Intensamente maltratado, o corpo de Alex passa a reprimir seus instintos
violentos e sexuais. Devolvido à sociedade, teoricamente “curado”, Alex se
encontra tão indefeso que sofre vinganças brutais ao se reencontrar com suas
vítimas. Todas demonstram serem seres humanos capazes da mesma brutalidade que
o protagonista. Renegado pela família e intensamente agredido Alex passa ser
porta voz do governo, criticado pelo programa de reabilitação ao qual Alex foi
submetido. E assim, Alex é utilizado para servir à propaganda política e, com o
tempo, é retirado o manto que coíbe seus instintos violentos, fazendo renascer, ainda
que em sua mente, seus talentos inatos.
Enquanto ideia, Laranja Mecânica discute em profundidade
a violência existente no “Id” que Freud afirmava existir em cada um de nós.

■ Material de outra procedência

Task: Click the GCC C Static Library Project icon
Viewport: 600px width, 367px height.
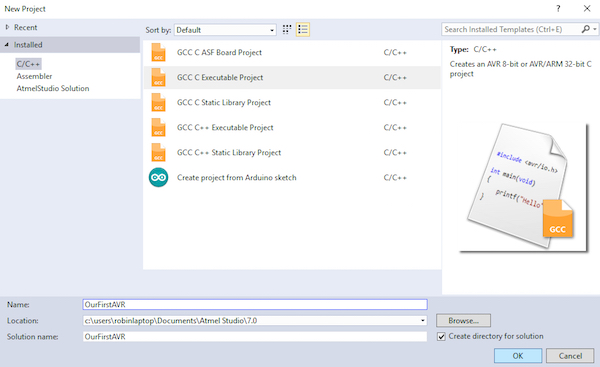Action: click(x=158, y=103)
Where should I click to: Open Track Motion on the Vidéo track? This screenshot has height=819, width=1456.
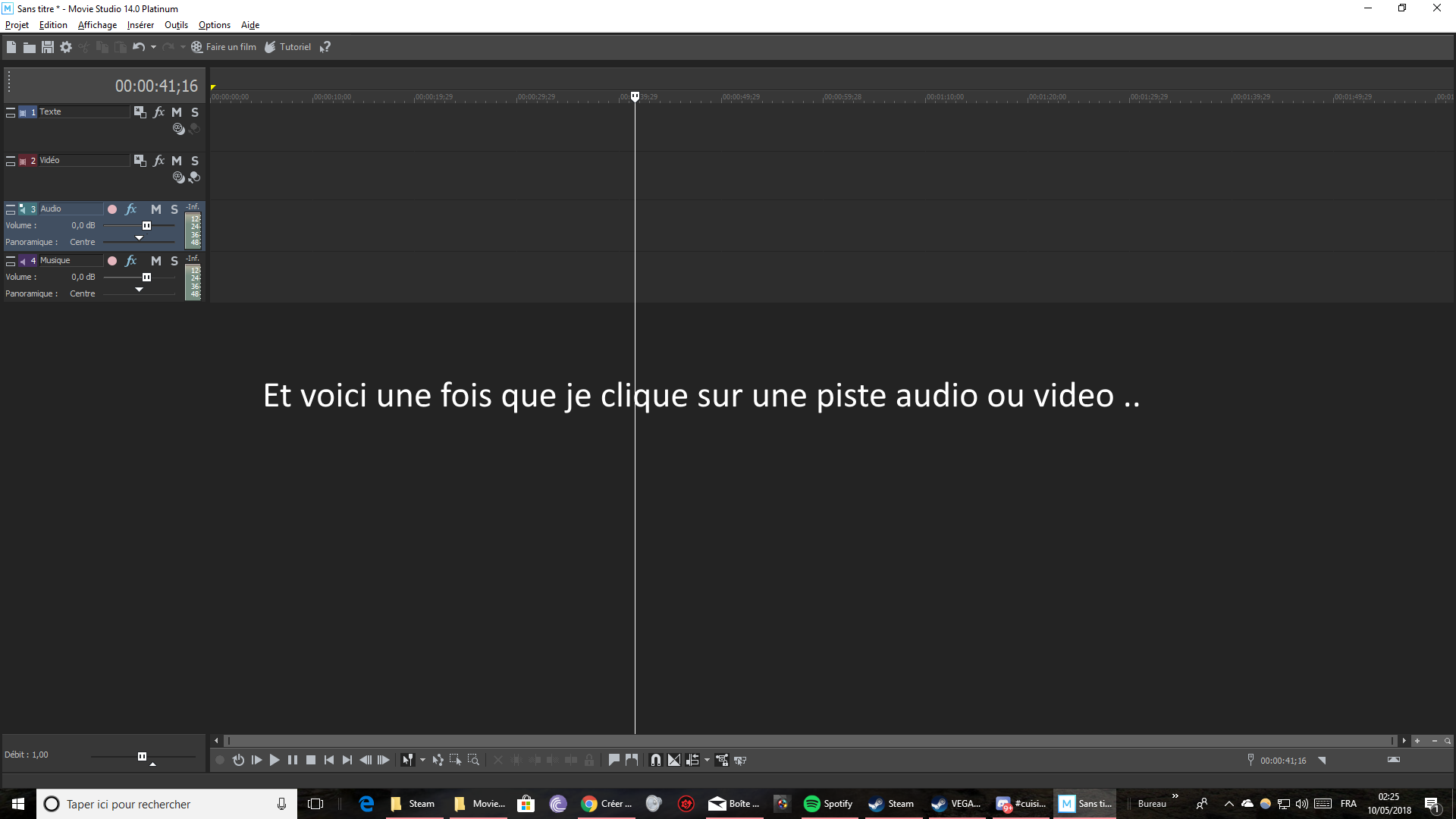(x=140, y=161)
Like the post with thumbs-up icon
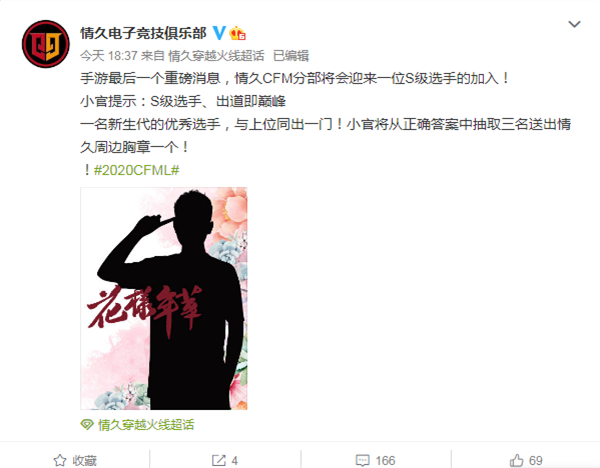600x468 pixels. (x=517, y=460)
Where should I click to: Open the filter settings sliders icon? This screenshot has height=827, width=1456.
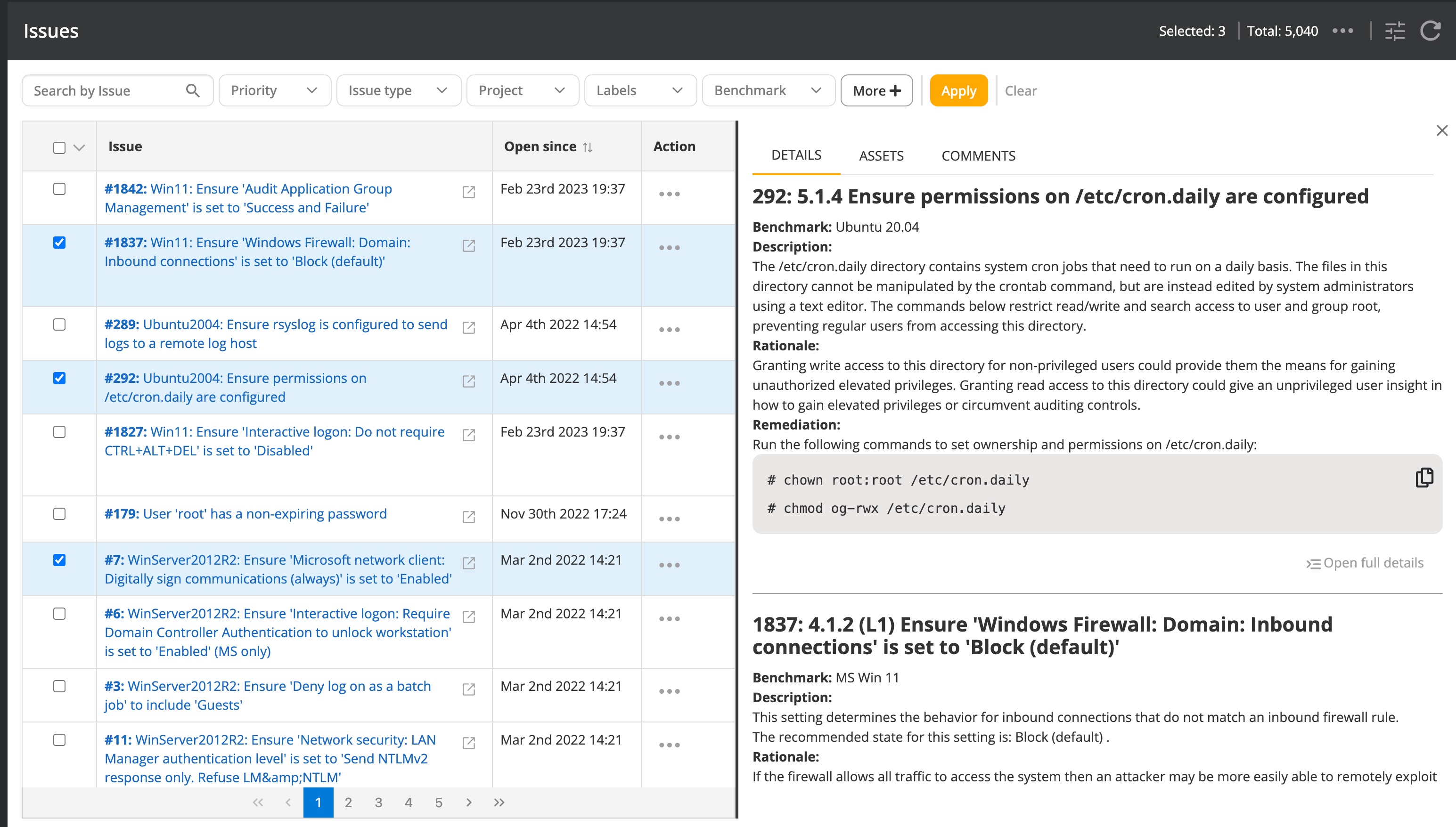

Tais instintos seriam amplamente manifestados caso não fossem coibidos pela empatia
e pelos padrões sociais. Os personagens agredidos por Alex são implacáveis em
sua vingança e, por óbvio, todos nós entendemos que Alex é merecedor do
castigo. Essa abordagem questiona, na realidade quem somos nós e, até que ponto
e intensidade o castigo é realmente para punir o agressor e prevenir a futura
conduta ou se no fundo estamos apenas buscando motivos para exercitar nossa
violência além do limite necessário, sob a alegação de “defesa da moral e dos
bons costumes”....
Enquanto filme, Laranja Mecânica é perfeito! Tecnicamente
Kubrick está muito acima de qualquer outro diretor que vi. Destaco várias cenas
(é difícil não destacar o filme inteiro, mas, vamos lá): a belíssima tomada em
azul (estandarte do filme) no linchamento do bêbado sob a ponte; a magnífica
cena do assassinato da dama dos gatos alternando a escultura do pênis e a
pintura das bocas; a surra que Alex dá nos amigos em câmara lenta; O Tratamento
“Ludovico” em si; o teste pelo qual Alex
passa no palco para se mostrar recuperado... Laranja mecânica é uma experiência visual e sonora de intenso grau de perturbação,
mas recomendada apenas para quem tem estômago para aguentar a brutalidade
grandiloquente e satírica estampada na tela.
Alex e seus "drugues" se preparam para a "velha Ultraviolência" |
A deformação visual do filme se deve ao fato de ser
narrado em primeira pessoa. É como se o espectador, narcotizado pela substância
“moloko” visse o mundo pelos olhos de Alex, ou como seus íntimos confidentes. A
isto se deve o visual vertiginoso da película.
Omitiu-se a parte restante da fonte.